A 2010 amendment to the Land Law allows the landlord to sell the encumbered land to a new person who steps into the landlord/tenant relationship with the tenant(s), yet the tenant who sells in violation of the law (offering first to the landlord) commits a criminal offence punishable by law. This change (in favour of the landlord) perpetuates the entangled situation of the mailo system, which at times leads to evictions by new landlords.

The big question remains: how can the layers of entanglement be disentangled?  To eradicate the dual and overlapping rights (of landlords and tenants) on the same land, the best two options are, first, mutual agreements to share land such that both landlord and tenant get (exclusive) registered title and, second, grant of leaseholds by landlords to tenants.

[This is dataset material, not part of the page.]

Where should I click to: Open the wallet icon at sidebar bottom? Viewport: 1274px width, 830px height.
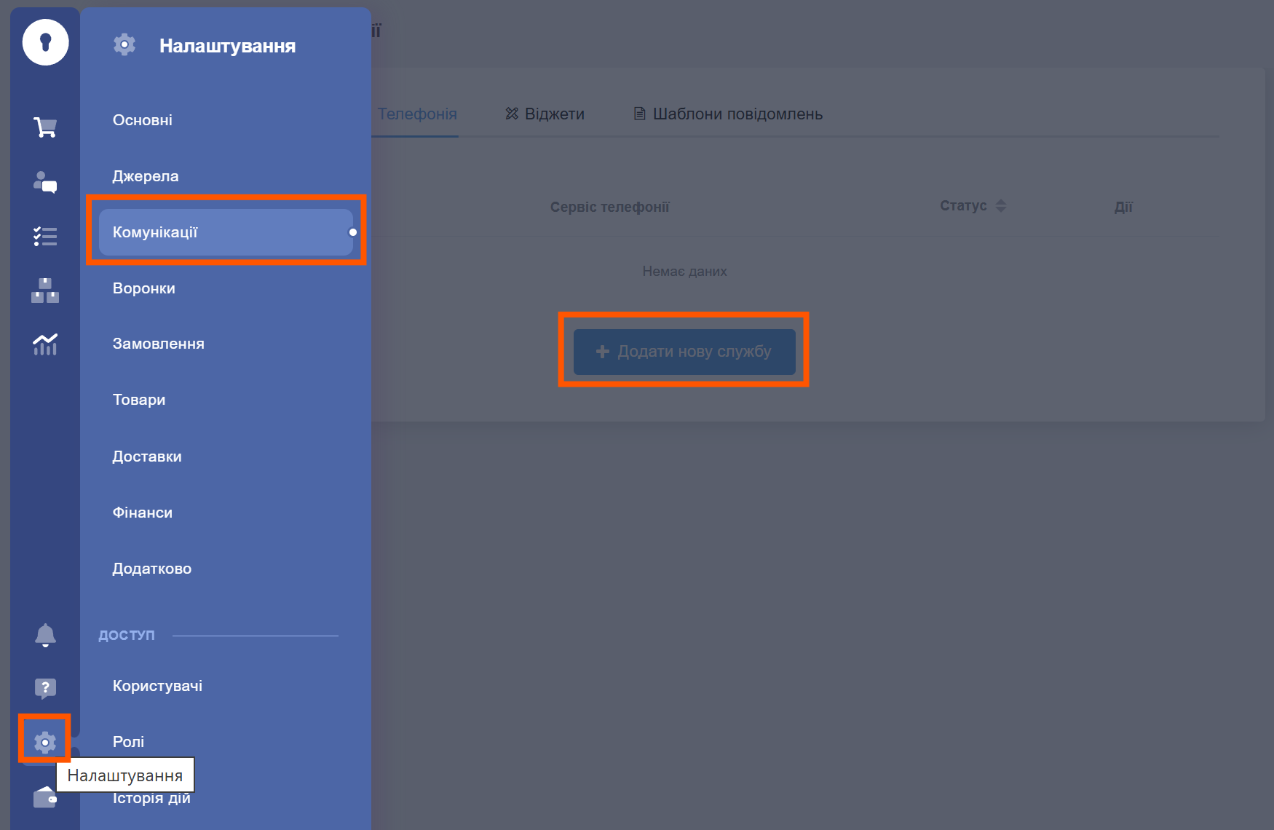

The law makes provision for government support to acquire registered interest in land through the land fund. The law is to some extent confirming Manji’s argument, since it has not yet delivered on its promise. A lot more needs to be done in order to achieve the promises set out.

The dangers associated with the unintended consequences of going too far back in history outweigh the benefits.

Addressing the issues using the already existing initiatives is advantageous in many ways, and the assumption is that they are a product of consensus. This is more a from–now–onwards approach to the problem, conveniently avoiding peeling the discursive frames rooted in history to establish right and wrong. Remedying historical wrongs can be important, but some scholars (such as Jenna Thompson in Taking responsibility for the past: Reparations and Historical Injustice commenting about the choice between restitution and compensation) have argued that at times the dangers associated with the unintended consequences of going too far back in history outweigh the benefits.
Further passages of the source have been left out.